Problem requirements » Rewrite the stretch of the records below, from the line containing "will tap(183, 156)." through the line containing "(x=398, y=53)", as a JSON list of strings with one string per line. Include only those lines, and leave out any blank ones.

Recorded data »
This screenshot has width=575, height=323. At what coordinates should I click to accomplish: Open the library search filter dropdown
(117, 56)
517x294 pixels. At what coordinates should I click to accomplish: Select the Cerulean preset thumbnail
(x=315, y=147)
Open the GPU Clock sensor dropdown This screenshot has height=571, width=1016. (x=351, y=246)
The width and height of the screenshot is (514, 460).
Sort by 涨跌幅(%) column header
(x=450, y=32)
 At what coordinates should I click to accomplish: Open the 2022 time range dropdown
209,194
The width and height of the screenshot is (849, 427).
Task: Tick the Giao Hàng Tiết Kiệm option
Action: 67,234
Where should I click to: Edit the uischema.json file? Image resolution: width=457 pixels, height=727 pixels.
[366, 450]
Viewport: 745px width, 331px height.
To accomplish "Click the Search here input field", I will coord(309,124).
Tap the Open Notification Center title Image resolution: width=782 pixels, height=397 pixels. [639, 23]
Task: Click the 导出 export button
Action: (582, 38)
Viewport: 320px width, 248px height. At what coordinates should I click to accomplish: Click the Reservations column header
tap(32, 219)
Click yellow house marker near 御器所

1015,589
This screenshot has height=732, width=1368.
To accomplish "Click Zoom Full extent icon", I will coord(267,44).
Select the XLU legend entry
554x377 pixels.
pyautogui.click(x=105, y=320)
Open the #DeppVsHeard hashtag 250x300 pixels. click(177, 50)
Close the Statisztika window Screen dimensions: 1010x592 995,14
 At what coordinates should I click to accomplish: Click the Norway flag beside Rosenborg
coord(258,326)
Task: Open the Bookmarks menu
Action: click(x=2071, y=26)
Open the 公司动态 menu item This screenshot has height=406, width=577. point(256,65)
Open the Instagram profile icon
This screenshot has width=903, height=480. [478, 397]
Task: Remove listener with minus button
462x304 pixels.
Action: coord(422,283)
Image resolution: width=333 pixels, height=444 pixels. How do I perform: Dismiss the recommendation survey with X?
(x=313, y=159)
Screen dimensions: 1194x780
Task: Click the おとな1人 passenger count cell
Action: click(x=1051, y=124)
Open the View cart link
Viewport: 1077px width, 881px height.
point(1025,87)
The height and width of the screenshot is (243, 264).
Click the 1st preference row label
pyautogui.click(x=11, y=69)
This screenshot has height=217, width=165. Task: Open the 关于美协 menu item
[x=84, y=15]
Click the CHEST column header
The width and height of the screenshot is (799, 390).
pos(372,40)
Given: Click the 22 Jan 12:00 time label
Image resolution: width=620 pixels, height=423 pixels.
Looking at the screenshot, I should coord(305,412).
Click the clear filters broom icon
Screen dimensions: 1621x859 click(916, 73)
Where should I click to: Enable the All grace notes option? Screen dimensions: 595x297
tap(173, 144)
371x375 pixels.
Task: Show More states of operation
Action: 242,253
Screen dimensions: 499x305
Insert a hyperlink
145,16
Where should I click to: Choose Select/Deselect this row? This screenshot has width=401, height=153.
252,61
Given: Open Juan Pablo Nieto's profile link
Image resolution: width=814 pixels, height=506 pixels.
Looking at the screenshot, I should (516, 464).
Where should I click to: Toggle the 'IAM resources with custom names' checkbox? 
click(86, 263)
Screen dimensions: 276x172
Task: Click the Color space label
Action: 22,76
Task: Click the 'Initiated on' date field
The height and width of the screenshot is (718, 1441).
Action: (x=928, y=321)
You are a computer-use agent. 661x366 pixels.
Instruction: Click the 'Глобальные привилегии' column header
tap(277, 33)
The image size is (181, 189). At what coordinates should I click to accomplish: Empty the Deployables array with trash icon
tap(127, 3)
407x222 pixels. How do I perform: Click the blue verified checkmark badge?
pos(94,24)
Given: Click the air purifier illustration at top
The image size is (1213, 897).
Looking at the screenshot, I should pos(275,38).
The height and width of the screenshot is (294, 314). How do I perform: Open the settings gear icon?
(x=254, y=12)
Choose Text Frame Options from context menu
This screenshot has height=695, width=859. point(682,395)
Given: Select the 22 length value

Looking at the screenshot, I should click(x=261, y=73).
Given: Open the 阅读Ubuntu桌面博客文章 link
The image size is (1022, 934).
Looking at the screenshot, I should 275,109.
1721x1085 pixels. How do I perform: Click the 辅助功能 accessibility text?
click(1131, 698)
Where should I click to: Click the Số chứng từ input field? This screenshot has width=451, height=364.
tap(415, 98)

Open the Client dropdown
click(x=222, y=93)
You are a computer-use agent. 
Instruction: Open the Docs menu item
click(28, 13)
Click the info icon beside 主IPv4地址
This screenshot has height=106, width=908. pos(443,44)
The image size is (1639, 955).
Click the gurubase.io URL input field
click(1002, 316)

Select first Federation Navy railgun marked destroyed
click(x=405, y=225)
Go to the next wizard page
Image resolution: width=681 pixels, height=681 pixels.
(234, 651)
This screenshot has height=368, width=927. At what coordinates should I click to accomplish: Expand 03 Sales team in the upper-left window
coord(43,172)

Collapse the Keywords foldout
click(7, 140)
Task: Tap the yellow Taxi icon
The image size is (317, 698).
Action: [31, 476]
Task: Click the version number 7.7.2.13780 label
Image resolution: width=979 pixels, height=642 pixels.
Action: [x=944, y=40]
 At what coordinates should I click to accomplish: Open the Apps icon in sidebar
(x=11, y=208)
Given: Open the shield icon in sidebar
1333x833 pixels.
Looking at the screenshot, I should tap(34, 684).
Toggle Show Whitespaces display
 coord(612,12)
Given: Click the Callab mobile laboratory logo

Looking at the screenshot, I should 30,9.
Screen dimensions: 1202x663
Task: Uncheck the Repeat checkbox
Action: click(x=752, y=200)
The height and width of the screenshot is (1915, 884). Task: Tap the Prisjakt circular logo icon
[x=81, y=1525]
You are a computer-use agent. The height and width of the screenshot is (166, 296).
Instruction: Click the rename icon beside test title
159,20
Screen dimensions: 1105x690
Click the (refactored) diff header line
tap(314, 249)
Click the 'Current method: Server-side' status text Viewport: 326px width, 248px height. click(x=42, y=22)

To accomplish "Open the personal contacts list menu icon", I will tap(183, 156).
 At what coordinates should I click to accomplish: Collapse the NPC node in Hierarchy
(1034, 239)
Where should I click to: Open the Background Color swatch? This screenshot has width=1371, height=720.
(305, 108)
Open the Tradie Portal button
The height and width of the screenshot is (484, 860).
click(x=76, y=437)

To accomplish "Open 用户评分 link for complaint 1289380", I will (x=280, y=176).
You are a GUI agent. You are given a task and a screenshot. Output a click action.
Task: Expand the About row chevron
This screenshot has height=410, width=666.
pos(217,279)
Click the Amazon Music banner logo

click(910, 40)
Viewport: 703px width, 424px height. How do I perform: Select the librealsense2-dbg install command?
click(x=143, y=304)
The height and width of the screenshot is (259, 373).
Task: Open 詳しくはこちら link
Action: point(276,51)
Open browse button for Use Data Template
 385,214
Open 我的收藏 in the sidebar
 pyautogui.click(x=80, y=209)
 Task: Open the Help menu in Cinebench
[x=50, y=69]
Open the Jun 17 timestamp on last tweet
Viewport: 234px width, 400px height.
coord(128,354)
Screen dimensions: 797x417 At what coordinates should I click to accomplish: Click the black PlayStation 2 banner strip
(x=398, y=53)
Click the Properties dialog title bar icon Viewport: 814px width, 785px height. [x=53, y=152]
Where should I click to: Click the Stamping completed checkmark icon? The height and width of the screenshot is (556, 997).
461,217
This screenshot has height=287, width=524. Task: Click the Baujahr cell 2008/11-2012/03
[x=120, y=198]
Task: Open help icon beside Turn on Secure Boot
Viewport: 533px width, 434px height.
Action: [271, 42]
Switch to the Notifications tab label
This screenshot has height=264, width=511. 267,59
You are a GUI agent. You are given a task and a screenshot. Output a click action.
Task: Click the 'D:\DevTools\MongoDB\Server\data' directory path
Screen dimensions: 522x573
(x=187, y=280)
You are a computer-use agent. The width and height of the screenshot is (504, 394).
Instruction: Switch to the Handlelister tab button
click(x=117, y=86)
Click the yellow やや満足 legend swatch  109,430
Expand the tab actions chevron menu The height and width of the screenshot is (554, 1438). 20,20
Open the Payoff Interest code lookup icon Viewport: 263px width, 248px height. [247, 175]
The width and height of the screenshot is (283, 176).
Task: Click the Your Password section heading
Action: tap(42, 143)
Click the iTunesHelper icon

Completed task »
[
  "To accomplish \"Open the personal contacts list menu icon\", I will tap(183, 156).",
  " At what coordinates should I click to accomplish: Collapse the NPC node in Hierarchy",
  "(1034, 239)",
  "Where should I click to: Open the Background Color swatch? This screenshot has width=1371, height=720.",
  "(305, 108)",
  "Open the Tradie Portal button",
  "The height and width of the screenshot is (484, 860).",
  "click(x=76, y=437)",
  "To accomplish \"Open 用户评分 link for complaint 1289380\", I will (x=280, y=176).",
  "You are a GUI agent. You are given a task and a screenshot. Output a click action.",
  "Task: Expand the About row chevron",
  "This screenshot has height=410, width=666.",
  "pos(217,279)",
  "Click the Amazon Music banner logo",
  "click(910, 40)",
  "Viewport: 703px width, 424px height. How do I perform: Select the librealsense2-dbg install command?",
  "click(x=143, y=304)",
  "The height and width of the screenshot is (259, 373).",
  "Task: Open 詳しくはこちら link",
  "Action: point(276,51)",
  "Open browse button for Use Data Template",
  " 385,214",
  "Open 我的收藏 in the sidebar",
  " pyautogui.click(x=80, y=209)",
  " Task: Open the Help menu in Cinebench",
  "[x=50, y=69]",
  "Open the Jun 17 timestamp on last tweet",
  "Viewport: 234px width, 400px height.",
  "coord(128,354)",
  "Screen dimensions: 797x417 At what coordinates should I click to accomplish: Click the black PlayStation 2 banner strip",
  "(x=398, y=53)"
]